* What is being asked
Collect from the data below each line with "Viewport".

○ ○ ○ ○

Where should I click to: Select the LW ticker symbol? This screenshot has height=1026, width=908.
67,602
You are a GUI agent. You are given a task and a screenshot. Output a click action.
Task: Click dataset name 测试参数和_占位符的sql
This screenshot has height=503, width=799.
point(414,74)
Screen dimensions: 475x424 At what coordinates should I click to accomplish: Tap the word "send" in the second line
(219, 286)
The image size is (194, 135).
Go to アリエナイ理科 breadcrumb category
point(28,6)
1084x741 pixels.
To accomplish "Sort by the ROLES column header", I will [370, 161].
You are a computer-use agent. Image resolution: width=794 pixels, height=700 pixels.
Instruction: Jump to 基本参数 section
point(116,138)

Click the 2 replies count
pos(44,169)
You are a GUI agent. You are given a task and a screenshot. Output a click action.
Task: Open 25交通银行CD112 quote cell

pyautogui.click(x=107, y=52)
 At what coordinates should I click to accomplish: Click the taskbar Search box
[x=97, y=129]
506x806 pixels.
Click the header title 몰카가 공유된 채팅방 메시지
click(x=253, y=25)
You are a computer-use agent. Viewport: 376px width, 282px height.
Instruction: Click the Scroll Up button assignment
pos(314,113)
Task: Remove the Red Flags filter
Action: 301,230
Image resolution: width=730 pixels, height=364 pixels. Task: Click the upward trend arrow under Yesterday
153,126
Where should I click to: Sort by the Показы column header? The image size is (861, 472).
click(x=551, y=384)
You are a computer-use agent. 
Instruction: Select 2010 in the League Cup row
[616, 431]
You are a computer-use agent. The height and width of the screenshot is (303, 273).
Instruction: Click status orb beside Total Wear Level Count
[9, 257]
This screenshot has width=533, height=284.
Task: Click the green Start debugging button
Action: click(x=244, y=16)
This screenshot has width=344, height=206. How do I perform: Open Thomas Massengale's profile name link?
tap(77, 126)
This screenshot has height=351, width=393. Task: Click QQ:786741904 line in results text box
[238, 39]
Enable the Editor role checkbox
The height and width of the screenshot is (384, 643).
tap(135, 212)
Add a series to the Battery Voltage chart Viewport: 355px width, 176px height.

○ ○ ○ ○

* Written reply
You are a computer-use agent. Viewport: 376px width, 282px height.
Add a series to the Battery Voltage chart Viewport: 355px width, 176px height.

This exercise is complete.